Disadvantages of using Relational Model
The relational model’s disadvantages are very minor as compared to the advantages and their capabilities far outweigh the shortcomings Also, the drawbacks of the relational database systems could be avoided if proper corrective measures are taken. The drawbacks are not because of the shortcomings in the database model, but the way it is being implemented.
- Few relational databases have limits on field lengths which can't be exceeded.
- Relational databases can sometimes become complex as the amount of data grows, and the relations between pieces of data become more complicated.
- Complex relational database systems may lead to isolated databases where the information cannot be shared from one system to another.
Hardware overheads: Relational database system hides the implementation complexities and the physical data storage details from the users. For doing this, i.e. for making things easier for the users, the relational database systems need more powerful hardware computers and data storage devices. So, the RDBMS needs powerful machines to run smoothly. But, as the processing power of modem computers is increasing at an exponential rate and in today’s scenario, the need for more processing power is no longer a very big issue.

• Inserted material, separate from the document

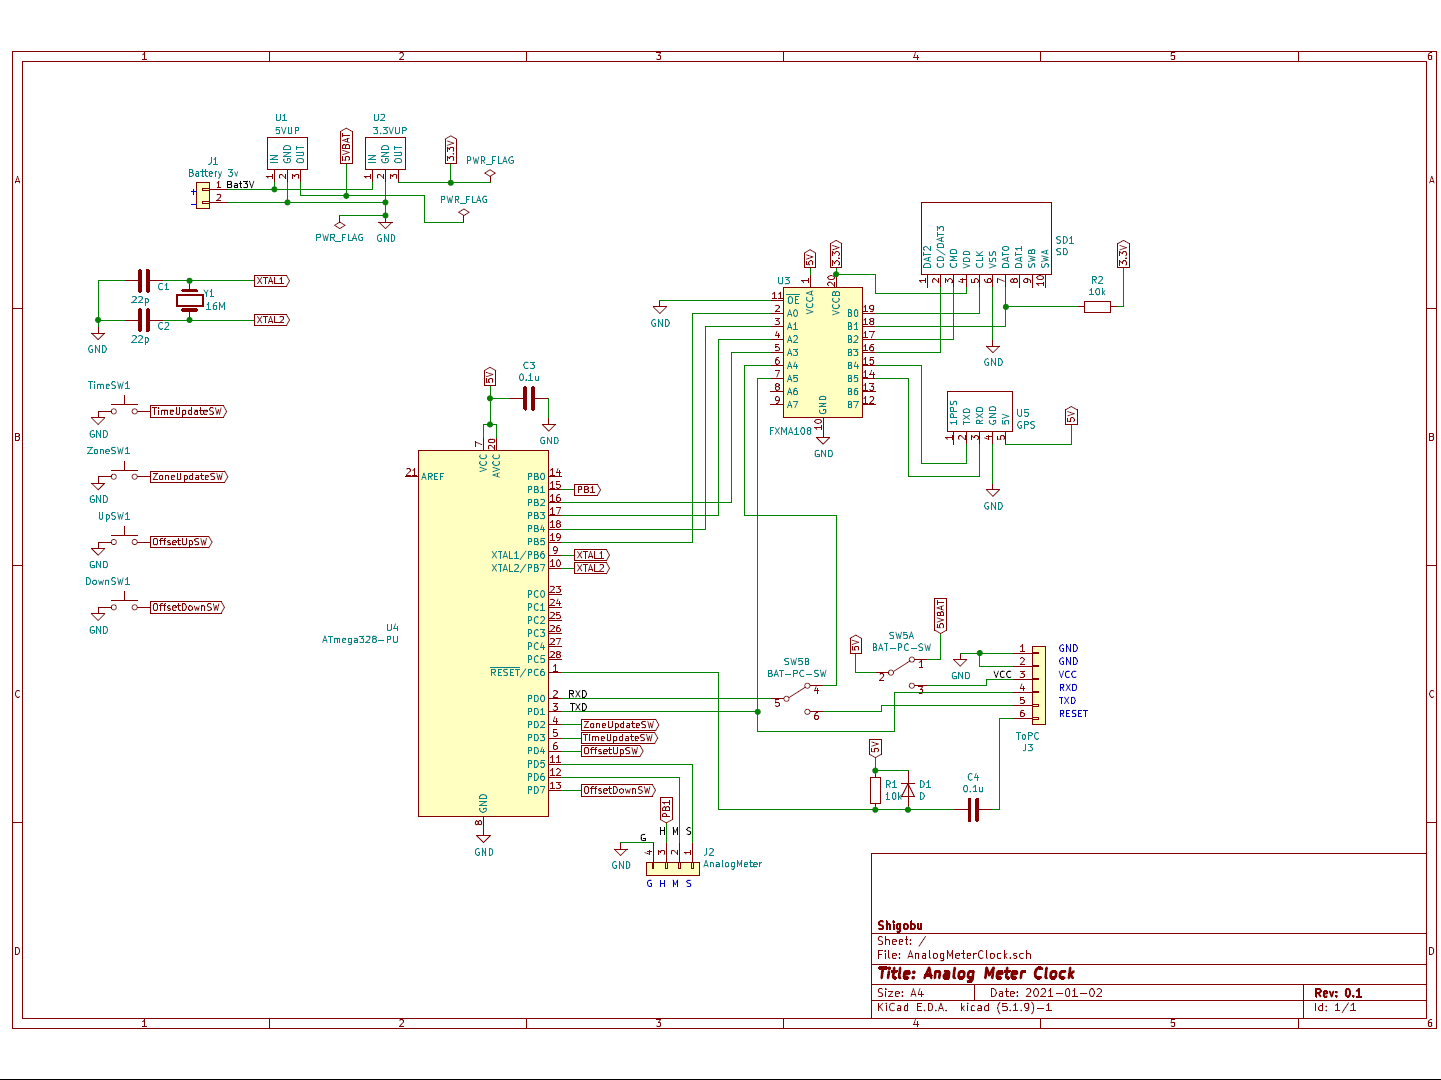The image size is (1441, 1080).
Task: Select the U5 GPS module symbol
Action: pos(979,412)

Ease of design can lead to bad design: The relational database is an easy to design and use. The users need not know the complex details of physical data storage. They need not know how the data is actually stored to access it. This ease of design and use can lead to the development and implementation of very poorly designed database management systems. Since the database is efficient, these design inefficiencies will not come to light when the database is designed and when there is only a small amount of data. As the database grows, the poorly designed databases will slow the system down and will result in performance degradation and data corruption.

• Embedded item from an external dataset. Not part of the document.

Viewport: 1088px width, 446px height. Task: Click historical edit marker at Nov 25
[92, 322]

‘Information island’ phenomenon: As we have said before, the relational database systems are easy to implement and use. This will create a situation where too many people or departments will create their own databases and applications.
These information islands will prevent the information integration that is essential for the smooth and efficient functioning of the organization. These individual databases will also create problems like data inconsistency, data duplication, data redundancy and so on.
But as we have said all these issues are minor when compared to the advantages and all these issues could be avoided if the organization has a properly designed database and has enforced good database standards.